YOUR TASK.
Drop all pictures and repeat exactly the lines from the line holding "You are a GUI" through the end of the records.

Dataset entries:

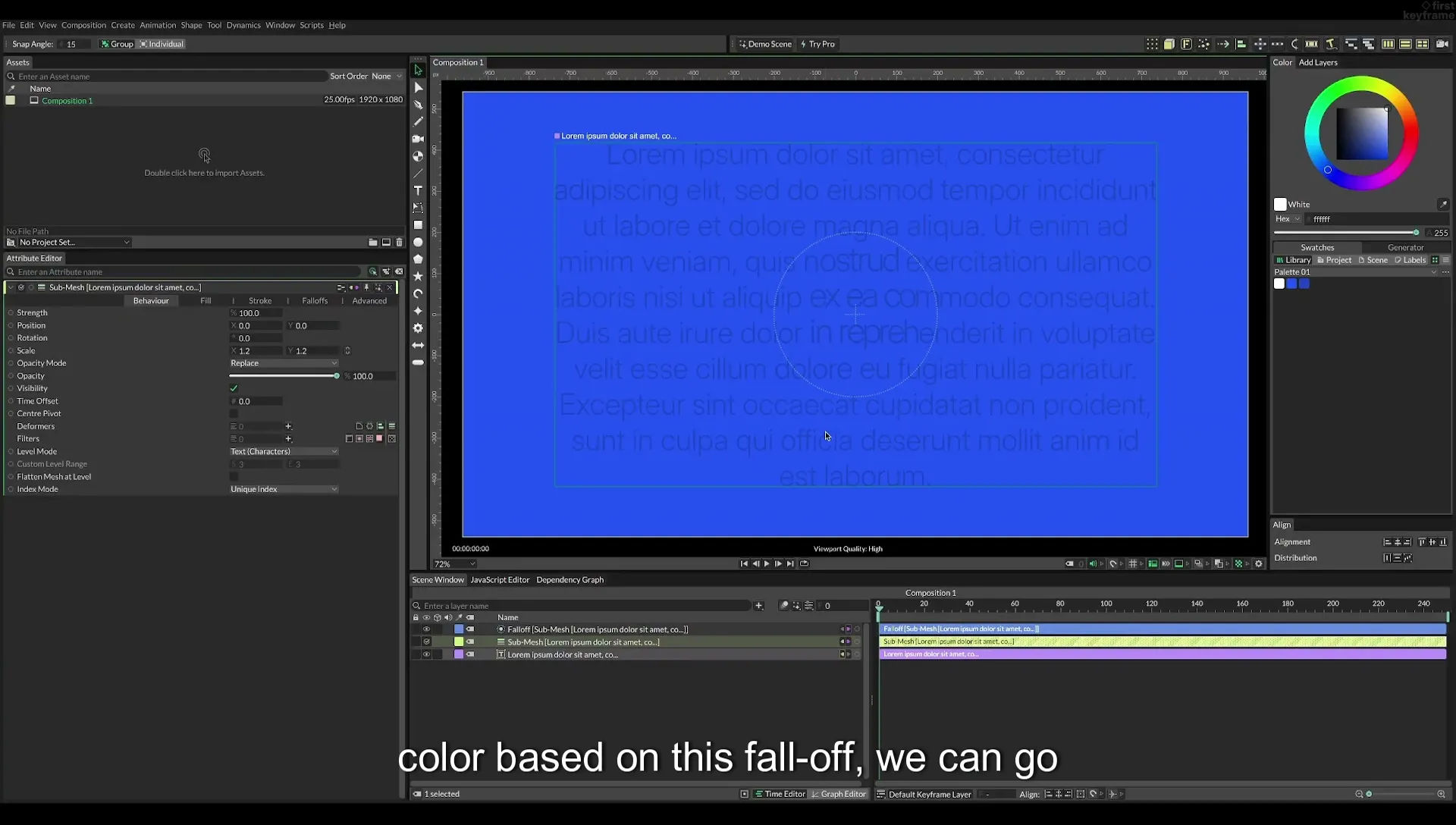Switch to the Falloffs tab
Screen dimensions: 1456x825
click(x=315, y=301)
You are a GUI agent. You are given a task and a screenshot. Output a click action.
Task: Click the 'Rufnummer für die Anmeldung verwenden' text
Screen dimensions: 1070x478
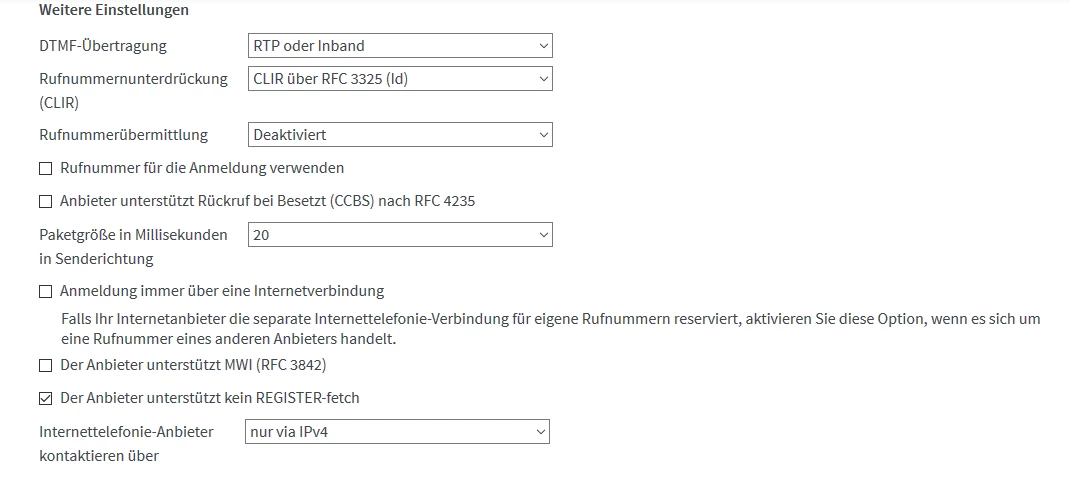pos(202,168)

OUTPUT.
You are a GUI agent. You are given a task and a screenshot. Output a click action.
Task: Click the 'Rufnummer für die Anmeldung verwenden' text
Screen dimensions: 1070x478
pos(202,168)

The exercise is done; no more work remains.